Abstract: SA-PO668
IgA Vasculitis Nephritis in a Patient With Alport Syndrome: An Association or a Just a Coincidence?
Session Information
- Glomerular Diseases: IgA and Complement-Mediated GN
November 05, 2022 | Location: Exhibit Hall, Orange County Convention Center‚ West Building
Abstract Time: 10:00 AM - 12:00 PM
Category: Glomerular Diseases
- 1302 Glomerular Diseases: Immunology and Inflammation
Authors
- Avula, Uma Mahesh R., The University of Mississippi Medical Center, Jackson, Mississippi, United States
- Rheault, Michelle N., University of Minnesota Medical School Twin Cities, Minneapolis, Minnesota, United States
- Harris, Liliia, The University of Mississippi Medical Center, Jackson, Mississippi, United States
- Kuperman, Michael Benjamin, Arkana Laboratories, Little Rock, Arkansas, United States
- Osman, Safa, The University of Mississippi Medical Center, Jackson, Mississippi, United States
- Hassanein, Mohamed, The University of Mississippi Medical Center, Jackson, Mississippi, United States
Introduction
Alport syndrome is a rare inherited disorder manifested by persistent microscopic hematuria, nephritis, sensorineural deafness, and ocular abnormalities. IgA nephropathy has been reported in a small percentage of patients with Alport syndrome, however, IgA vasculitis nephritis (IgA-VN) has not been reported. We report a rare case of Alport syndrome with crescentic IgA-VN.
Case Description
A 48-year-old male with a history of deep vein thrombosis (on warfarin) was followed by nephrology clinic for chronic kidney disease (CKD). Due to concerns of risks associated with holding warfarin, genetic testing was done in lieu of kidney biopsy which was positive for a hemizygous pathogenic mutation in the X-linked COL4A5 gene for Alport Syndrome. He did not have any sensorineural deafness, ocular abnormalities, or a family history of kidney disease. He was admitted to the hospital for acute kidney injury (creatinine 14.6 mg/dL from a baseline of 2 mg/dL), nephrotic range proteinuria (microalbumin/creatinine ratio: 3,689 mg/g, normal < 200 mg/g) and microscopic hematuria. A full serological workup was unremarkable. He developed new-onset bilateral lower extremity purpura which was biopsied showing leukocytoclastic IgA Vasculitis. Kidney biopsy showed IgA-dominant glomerulonephritis with 70% interstitial fibrosis and tubular atrophy, 80% crescents, and no electron microscopy findings suggestive of Alport Syndrome. Four days after the kidney biopsy, he was started on dialysis and immunosuppression (IV Methylprednisolone and Cyclophosphamide) after ruling out infection.
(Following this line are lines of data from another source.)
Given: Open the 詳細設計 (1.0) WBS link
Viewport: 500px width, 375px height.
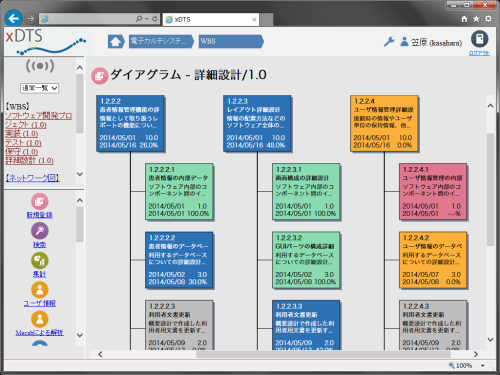Looking at the screenshot, I should coord(29,161).
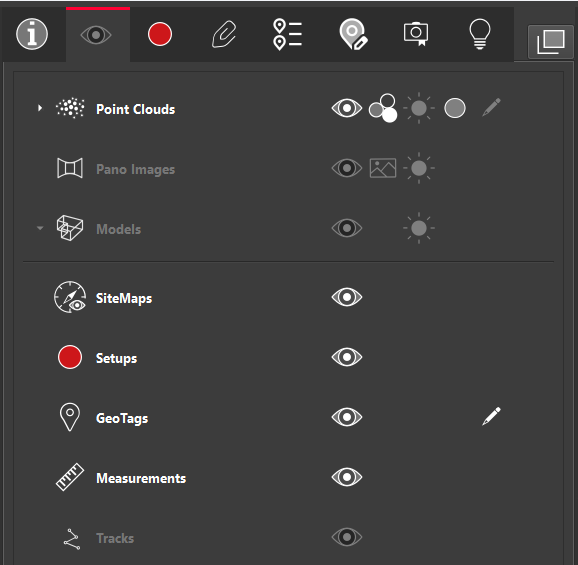Screen dimensions: 578x565
Task: Open the paperclip attachments tab
Action: (224, 34)
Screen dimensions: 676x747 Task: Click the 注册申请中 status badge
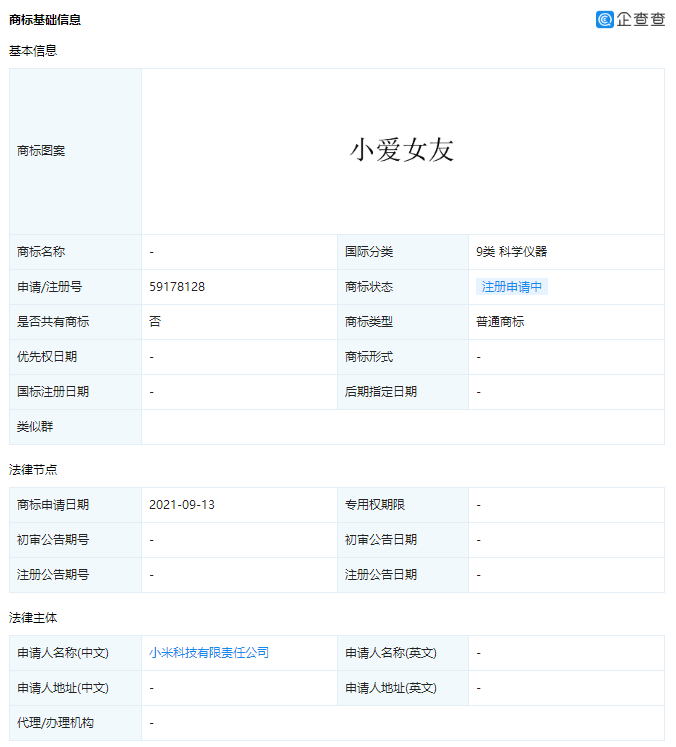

He was discharged with a plan to continue immunosuppression and dialysis as an outpatient. Unfortunately, he developed COVID-19 prompting a delay in further immunosuppressive therapy.
Discussion
Although extremely rare, mutations in the COL4A3, COL4A4, and COL4A5 genes have been implicated in cases of familial IgA Nephropathy and Alport Syndrome. We report a novel patient with IgA-VN and COL4A5 variant. It is unclear whether his underlying COL4A5 variant contributed to his severe presentation with IgA-VN. Genome-wide association studies in patients with coexisting pathologies are needed to discover both diseases' possible common genetic connection.